Pre-launch phase (1–2 weeks before):

Feature flag created; off by default.
Dashboards: latency, error rate, business metrics.
Alerts: threshold-based; escalation path defined.
Load test: run at 2x expected traffic; fix bottlenecks.
Security review: OWASP checklist; no critical vulns.
Rollback plan: documented; team knows the steps.
Runbook: what to do if X goes wrong.
Release owner: one person accountable for the launch.
Go/no-go decider: explicit name, not "the room decides."
Rollback trigger: written threshold, e.g. "rollback if 5xx > 2% for 10 minutes."

Day-of phase:

On-call aware: who's watching; how to contact.
Release owner starts the rollout and calls pauses.
Staged rollout: 1% → 5% → 25% → 50% → 100%.
Monitor each step; pause if error rate spikes.
Comms: status page, stakeholders.

Post-launch phase:

24–48h: watch for delayed issues.
1 week: remove old code path if stable.
Retro: what went well; what to improve.

Checklist items in detail:

Feature flag: Must be kill-switch; no code path that bypasses it.
Dashboards: Include baseline (pre-launch) for comparison.
Rollback rehearsed: Team has done it in staging; knows the steps.
Rollback trigger: Predefined threshold; do not invent it during the incident.
Load test: At least 2x expected peak; identify bottlenecks.
Security review: No critical/high vulns; authZ verified.
On-call: Pager rotation updated; runbook exists.
Release owner: One accountable person; no ambiguity at launch time.
Go/no-go: One decision maker with clear pass/fail criteria.

Launch decision format:

## Launch Decision
- **Release owner**: [Name]
- **Go/No-Go decider**: [Name]
- **Primary success metric**: [Metric + target]
- **Rollback trigger**: [Threshold]
- **Escalation path**: [Who joins if the rollout stalls]

Senior rule:

Never launch without a rollback plan.
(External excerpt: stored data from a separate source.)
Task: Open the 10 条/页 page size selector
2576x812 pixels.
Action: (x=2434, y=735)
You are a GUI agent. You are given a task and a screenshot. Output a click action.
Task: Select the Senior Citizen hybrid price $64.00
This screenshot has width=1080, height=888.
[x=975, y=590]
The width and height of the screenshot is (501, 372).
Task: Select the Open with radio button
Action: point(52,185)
If you can't roll back, you're not ready.

HOW TO RUN A DESIGN REVIEW

send doc 24h early
start with constraints + invariants
explicitly list tradeoffs
end with decision + follow-ups

Facilitation tips:

Time-box: 30–45 min. Respect attendees' time.
Assign a moderator: keep discussion on track.
Capture decisions in the doc or a follow-up comment.

Common anti-patterns in reviews:

Scope creep: "While we're at it, let's also..." → Park for later.
Solution-first: Jumping to implementation before problem is clear → Redirect to problem.
Bike-shedding: Arguing over naming for 20 min → Call it; move on.

How to handle disagreements:

Acknowledge: "Good point. Let's capture that as a risk."
Defer: "Out of scope for this doc; separate RFC?"
Decide: "We're going with X. We can revisit in 90 days."
Escalate: If no consensus, involve tech lead or product.

Pre-meeting prep: Author: ensure doc is complete; list open questions. Attendees: read doc before meeting; come with questions. Moderator: prepare agenda; allocate time per section.

Post-meeting: Send summary: decision, action items, owners. Update doc with any changes. Create follow-up tickets.

Senior rule:

A design review without a clear decision at the end is a wasted meeting.

HOW TO WRITE AN RFC THAT GETS ADOPTED

anchor to a real pain
keep scope tight
include rollout path
make adoption incremental

RFC structure:

Title: Clear, descriptive.
Summary: One paragraph. What and why.
Motivation: What pain does this solve? Metrics if possible.
Proposal: Detailed design. Diagrams.
Alternatives: What else did you consider?
Rollout: How to adopt incrementally?
Open questions: What's unresolved?
Owner + approval: Who is accountable? Who signs off?

RFC lifecycle:

Draft → Author is iterating; feedback welcome.
Review → Ready for review; comment period (e.g., 1 week).
Accepted → Approved; ready to implement.
Implemented → Done; link to PRs.

Tips for getting buy-in:

Lead with pain: "We lose 2 hours/week debugging X."
Show, don't tell: Prototype or spike before full RFC.
Incremental adoption: "Phase 1: one team. Phase 2: expand."
Address objections: Preempt "what about Y?" in the doc.

Senior rule:

An RFC that's too big will stall. Ship a small RFC first; extend later.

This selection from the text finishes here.